Emergence of graph theory-based biomedical signal analysis
摘要
The graph-based analysis of complex networks has emerged as a powerful mathematical tool to explore natural, social, and biological systems. The potential of graph features in reflecting the interconnected elements in a complex system makes it suitable for analyzing various biological phenomena and thereby enabling it as a diagnostic tool. Today, graph theory finds extensive application in biomedical signal and image processing. The present review deciphers the potential biomedical applications of graph theory, starting from the fundamentals. Special emphasis has been given to the application of graph theory to cancer, brain, cardiovascular, and protein–protein networks.
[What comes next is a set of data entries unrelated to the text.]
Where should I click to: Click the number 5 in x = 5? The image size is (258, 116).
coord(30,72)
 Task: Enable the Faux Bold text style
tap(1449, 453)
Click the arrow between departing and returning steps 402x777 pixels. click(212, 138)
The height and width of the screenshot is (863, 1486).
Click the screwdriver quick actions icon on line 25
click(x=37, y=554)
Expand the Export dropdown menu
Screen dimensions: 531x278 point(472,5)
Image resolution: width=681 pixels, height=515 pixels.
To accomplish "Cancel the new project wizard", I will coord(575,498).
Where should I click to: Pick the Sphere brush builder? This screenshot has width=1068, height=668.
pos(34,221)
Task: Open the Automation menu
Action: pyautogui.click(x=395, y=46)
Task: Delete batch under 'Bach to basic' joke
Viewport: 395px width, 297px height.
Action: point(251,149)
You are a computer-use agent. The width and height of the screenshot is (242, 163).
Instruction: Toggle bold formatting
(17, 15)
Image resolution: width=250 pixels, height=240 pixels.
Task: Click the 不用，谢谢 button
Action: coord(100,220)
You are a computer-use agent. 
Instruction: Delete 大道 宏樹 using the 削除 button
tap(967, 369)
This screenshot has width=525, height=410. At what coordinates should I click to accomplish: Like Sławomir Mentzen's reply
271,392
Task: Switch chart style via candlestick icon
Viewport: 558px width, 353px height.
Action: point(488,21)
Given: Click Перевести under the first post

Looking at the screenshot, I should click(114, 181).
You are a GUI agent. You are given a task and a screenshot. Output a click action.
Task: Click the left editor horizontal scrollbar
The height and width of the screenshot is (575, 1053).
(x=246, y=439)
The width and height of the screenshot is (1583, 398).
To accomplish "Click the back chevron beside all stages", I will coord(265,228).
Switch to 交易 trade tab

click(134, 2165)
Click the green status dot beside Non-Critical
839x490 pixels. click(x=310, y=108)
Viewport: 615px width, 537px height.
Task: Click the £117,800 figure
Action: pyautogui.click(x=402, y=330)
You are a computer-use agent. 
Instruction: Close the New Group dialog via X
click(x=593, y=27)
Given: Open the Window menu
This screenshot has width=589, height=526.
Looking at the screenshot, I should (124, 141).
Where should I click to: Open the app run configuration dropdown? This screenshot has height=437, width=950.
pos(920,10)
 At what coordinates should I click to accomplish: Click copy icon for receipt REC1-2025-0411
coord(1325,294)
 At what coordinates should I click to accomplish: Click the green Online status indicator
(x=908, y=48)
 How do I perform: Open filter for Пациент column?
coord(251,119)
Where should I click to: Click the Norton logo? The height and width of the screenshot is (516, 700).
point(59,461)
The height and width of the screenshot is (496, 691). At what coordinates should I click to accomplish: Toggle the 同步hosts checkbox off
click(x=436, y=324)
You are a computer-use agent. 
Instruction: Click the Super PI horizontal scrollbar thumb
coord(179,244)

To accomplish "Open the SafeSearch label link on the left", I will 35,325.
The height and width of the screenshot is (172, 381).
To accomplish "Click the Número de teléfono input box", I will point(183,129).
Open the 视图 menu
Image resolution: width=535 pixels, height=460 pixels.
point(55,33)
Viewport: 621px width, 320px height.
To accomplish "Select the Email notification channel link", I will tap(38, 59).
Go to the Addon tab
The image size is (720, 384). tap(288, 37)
The systematic approach of evaluating the literature through the PRISMA 2020 standards is followed to map the research done in this domain and identify the gaps in the field. The clinical relevance of graph-based disease detection with machine learning makes the identifying, predicting, and prognostic treatments of various illnesses easier. Novel developments in the examination and characterization of the network topologies of several biological networks indicate that complex networks may play a role in the early detection and treatment of a range of diseases. Amid challenges like large dataset handling capability, precise gene detection, and targeted drug delivery, future directions in this field would involve exploring graph-based deep learning and transfer learning techniques to analyze complex biological information, providing predictive treatment for various maladies.